Uma das mais emocionantes cenas de Diários de Motocicleta mostra o jovem estudante de medicina Ernesto Guevara atravessando, a nado, o rio Amazonas, deixando para trás sua própria festa de aniversário para juntar-se aos portadores de lepra, que vivem isolados em uma colônia, no Peru.
A travessia é o momento culminante do novo filme de Walter Salles, baseado nos relatos da viagem que Guevara e seu amigo Alberto Granado realizaram, entre a Argentina e a Venezuela, durante nove meses, nos anos de 1951 e 1952.
Iniciada como uma aventura de dois jovens argentinos de classe média, a viagem transforma-se num rito de passagem, como definiu Salles.
Neste sentido, a travessia do rio serve como metáfora para as mudanças que fizeram com que o jovem Ernesto, então com 23 anos, se transformasse no Comandante Che: é no meio do rio que o rapaz asmático supera suas próprias forças para atingir seu objetivo, que o jovem de classe-média deixa para trás o individualismo para juntar-se aos marginalizados e que o estudante assume que as feridas abertas da América Latina precisam muito mais do que a Medicina pode oferecer.
Pelos caminhos da América Latina
Na introdução do livro De moto pela América Latina: diário de viagem, Guevara resumiu de forma emblemática a sua viagem: A pessoa que tomou estas notas morreu no dia em que pisou novamente em solo argentino (…). Esse vagar sem rumo pelos caminhos de nossa Maiúscula América me transformou mais do que me dei conta.
E é exatamente o resgate dessa latinidade que, talvez, seja o ponto mais forte do filme. Algo que contagiou inclusive os atores e o diretor do filme. Salles declarou que o começou como brasileiro e acabou como latino-americano, ciente dos muitos problemas comuns que atravessam o continente.
O mesmo foi dito pelo excelente intérprete de Che, o mexicano Gael Garcia Bernal, que acredita que fortalecer essa latinidade é importante porque o sistema financeiro internacional não deixa a América Latina crescer e a cultura é uma chance de nos unir e afirmar.
Para corações e mentes
O filme que resultou desta experiência (e irá concorrer no principal festival de cinema do mundo, o de Cannes) é digno e simpático. Realizado com uma câmera Super 16 mm, o que lhe dá um tom de documentário e rodado em quatro meses, período durante o qual a equipe percorreu 20 mil quilômetros, passando por Argentina, Peru, Colômbia, Chile e Venezuela , Diários emociona ao acompanhar a saga na motocicleta La Poderosa, a pé ou de barco (depois que a velha moto pifa).

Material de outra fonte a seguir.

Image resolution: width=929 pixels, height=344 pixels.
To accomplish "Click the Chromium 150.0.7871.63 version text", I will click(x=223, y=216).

Uma saga que não só demonstra como os corações e mentes de Ernesto e do divertido Alberto foram abalados este, coincidentemente, interpretado por Rodrigo de La Serna, primo em segundo grau do Che , como, certamente, irá tocar muita gente, principalmente através nas passagens marcadas por encontros com gente do povo (quase sempre interpretados por moradores locais): um casal de comunistas expulsos de suas terras; um garoto que trabalha como guia Cuzco e explica a diferença entre as muralhas feitas pelos incas e pelos espanhóis (os inca-pazes); a contraposição entre a sociedade erguida, no passado, em Machu Pichu e a que existe em Lima, e, evidentemente, o encontro com os moradores do leprosário.
Embalado por citações a Garcia Lorca, Pablo Neruda e uma trilha sonora excelente, Diários não é perfeito. Um tanto conservador na forma, o filme passa ao largo dos tumultos sociais que abalaram o período, o que, na verdade, reflete os diários deixados pelo jovem Ernesto, que, apesar de aprofundarem cada mais no tema da exploração (o que se vê no filme), apenas aponta para a necessidade de resistência e organização.